West Virginia already uses John Denver’s “Country Roads, Take Me Home,” as an unofficial state anthem, but now another of the late crooner’s songs could become the official state song of Colorado, according to the Aspen Daily News . State Sen. Bob Hagedorn (D) is championing “Rocky Mountain High” ( listen ) as a replacement for “Where the Columbines Grow” ( listen ). He says not a lot of Coloradans know the current state song, but most can hum along to “Rocky Mountain High.”
A bitter fight before the Maine Legislature is brewing over a proposal to prevent pets from dying from drinking antifreeze. State Rep. Emily Cain (D) wants Maine to become the fourth state to require additives in antifreeze to make the normally sweet coolant taste bitter, the Portland Press Herald writes.

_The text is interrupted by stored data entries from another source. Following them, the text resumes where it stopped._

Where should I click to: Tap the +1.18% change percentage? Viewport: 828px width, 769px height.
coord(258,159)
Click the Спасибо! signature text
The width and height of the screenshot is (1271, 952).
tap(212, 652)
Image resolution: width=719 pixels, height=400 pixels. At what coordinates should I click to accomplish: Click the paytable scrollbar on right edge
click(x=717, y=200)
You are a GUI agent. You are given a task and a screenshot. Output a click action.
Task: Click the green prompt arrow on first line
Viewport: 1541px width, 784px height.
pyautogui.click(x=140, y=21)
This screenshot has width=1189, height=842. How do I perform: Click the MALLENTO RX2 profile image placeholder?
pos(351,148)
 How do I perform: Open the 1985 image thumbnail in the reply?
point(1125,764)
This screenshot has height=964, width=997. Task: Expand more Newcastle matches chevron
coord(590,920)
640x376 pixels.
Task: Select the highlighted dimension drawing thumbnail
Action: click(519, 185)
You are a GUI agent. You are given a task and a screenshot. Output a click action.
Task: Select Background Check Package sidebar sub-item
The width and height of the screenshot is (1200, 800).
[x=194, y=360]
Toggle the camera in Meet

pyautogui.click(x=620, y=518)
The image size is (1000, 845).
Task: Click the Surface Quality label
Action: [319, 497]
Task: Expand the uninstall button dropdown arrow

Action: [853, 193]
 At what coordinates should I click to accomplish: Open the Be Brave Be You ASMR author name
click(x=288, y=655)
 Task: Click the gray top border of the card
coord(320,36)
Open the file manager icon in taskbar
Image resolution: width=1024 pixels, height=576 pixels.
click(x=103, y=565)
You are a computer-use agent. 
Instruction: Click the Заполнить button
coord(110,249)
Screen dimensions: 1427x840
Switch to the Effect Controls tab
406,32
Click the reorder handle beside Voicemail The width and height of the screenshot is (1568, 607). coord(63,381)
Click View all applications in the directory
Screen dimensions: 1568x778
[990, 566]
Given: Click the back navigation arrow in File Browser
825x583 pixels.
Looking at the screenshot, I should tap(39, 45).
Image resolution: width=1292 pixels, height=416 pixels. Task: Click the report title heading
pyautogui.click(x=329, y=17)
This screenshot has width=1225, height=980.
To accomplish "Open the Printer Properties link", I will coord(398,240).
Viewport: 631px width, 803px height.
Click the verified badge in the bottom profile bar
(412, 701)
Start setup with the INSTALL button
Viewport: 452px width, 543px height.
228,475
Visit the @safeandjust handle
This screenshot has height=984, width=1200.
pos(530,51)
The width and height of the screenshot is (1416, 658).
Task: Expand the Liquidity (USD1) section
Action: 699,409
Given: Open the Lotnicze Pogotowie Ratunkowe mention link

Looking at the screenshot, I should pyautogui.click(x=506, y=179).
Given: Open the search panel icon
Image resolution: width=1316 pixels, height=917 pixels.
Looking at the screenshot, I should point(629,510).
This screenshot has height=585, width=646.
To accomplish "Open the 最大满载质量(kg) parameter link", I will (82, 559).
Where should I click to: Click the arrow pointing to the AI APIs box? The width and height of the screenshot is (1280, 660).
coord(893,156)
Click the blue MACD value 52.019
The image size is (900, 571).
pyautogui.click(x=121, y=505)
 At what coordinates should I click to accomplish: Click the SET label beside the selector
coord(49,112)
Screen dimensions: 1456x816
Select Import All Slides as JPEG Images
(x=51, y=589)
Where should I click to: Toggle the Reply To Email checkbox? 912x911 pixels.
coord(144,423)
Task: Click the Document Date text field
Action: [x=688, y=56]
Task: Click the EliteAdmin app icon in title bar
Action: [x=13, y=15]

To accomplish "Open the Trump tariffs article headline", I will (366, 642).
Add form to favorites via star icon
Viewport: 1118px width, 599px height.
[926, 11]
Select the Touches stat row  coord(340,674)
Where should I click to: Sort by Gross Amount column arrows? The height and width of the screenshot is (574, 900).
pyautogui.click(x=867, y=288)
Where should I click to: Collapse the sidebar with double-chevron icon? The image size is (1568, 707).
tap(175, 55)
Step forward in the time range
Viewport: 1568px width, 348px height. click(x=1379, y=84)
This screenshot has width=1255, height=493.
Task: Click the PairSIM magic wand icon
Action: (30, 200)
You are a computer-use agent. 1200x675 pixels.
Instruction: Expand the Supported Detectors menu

Mississippi lawmakers have had enough of Shawn O’Hara. The perennial candidate outdid himself this year by filing to run for every statewide post, a state Senate seat and several local positions in this year’s elections. So the Mississippi House fought back, overwhelmingly passing a bill that would prohibit candidates from running for more than one office on the same election day, the AP reports.
Freshman Ohio Gov. Ted Strickland (D) found a way to cut fat from the state budget: stop buying lunch for state employees, The Columbus Dispatch writes. The new administration discovered the state spent close to $3.9 million on meals and snacks since July 2005. The meal ban lasts until at least April 5.
Looking forward: A Maryland Senate panel will likely vote soon on whether to repeal the state’s death penalty, according to the Baltimore Sun … The New Hampshire Senate will now take up a measure, passed by the House, repealing the state’s abortion notification requirements, the (Manchester) Union Leader . The law was at the center of a legal battle that reached all the way to the U.S. Supreme Court.